» Task material
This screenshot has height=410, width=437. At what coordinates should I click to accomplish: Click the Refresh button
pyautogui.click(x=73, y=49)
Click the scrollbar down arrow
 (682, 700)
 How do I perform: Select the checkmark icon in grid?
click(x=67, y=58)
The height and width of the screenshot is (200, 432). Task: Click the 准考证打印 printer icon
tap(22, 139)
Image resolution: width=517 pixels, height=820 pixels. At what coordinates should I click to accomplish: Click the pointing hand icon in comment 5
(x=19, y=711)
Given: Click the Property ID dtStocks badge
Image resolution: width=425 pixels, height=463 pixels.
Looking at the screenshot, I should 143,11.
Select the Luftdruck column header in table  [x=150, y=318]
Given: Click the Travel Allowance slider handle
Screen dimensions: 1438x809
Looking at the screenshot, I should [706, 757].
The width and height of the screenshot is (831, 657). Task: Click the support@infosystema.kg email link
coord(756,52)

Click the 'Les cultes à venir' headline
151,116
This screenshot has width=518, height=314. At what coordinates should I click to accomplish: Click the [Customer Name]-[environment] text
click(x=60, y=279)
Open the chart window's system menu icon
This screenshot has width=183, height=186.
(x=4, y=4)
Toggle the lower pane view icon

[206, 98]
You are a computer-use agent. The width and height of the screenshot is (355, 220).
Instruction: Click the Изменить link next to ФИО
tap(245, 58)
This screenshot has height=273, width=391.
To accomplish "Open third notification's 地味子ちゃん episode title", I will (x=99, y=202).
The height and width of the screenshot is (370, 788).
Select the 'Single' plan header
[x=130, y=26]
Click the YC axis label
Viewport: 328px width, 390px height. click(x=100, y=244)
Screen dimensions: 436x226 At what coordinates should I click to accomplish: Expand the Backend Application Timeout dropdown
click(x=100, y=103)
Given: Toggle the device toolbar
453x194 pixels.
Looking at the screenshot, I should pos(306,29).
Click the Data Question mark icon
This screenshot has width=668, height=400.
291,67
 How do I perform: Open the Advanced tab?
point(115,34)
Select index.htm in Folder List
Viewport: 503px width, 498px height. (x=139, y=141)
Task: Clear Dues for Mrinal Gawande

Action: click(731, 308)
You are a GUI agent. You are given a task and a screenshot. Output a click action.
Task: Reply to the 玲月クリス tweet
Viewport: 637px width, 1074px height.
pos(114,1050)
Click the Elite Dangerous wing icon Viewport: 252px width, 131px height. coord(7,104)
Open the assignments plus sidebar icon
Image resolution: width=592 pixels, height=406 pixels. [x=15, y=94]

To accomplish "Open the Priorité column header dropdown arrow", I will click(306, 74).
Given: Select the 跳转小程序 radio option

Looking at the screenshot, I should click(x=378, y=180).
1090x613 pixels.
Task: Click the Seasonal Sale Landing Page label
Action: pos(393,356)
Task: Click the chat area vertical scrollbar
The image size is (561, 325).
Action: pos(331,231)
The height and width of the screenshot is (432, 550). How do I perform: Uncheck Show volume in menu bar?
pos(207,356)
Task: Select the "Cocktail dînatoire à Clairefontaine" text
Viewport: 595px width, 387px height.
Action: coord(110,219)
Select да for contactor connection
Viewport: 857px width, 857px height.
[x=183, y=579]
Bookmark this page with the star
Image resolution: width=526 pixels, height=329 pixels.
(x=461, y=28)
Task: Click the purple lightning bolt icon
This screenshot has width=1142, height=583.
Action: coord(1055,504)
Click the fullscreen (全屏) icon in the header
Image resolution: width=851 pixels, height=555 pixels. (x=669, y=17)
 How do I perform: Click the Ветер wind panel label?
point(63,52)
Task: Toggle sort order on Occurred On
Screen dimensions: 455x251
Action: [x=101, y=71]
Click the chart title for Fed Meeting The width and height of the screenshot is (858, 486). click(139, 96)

» About this exercise
Among the entries, find every line holding "column" and return it.

» Result of the exercise
Select the Luftdruck column header in table  [x=150, y=318]
To accomplish "Open the Priorité column header dropdown arrow", I will click(306, 74).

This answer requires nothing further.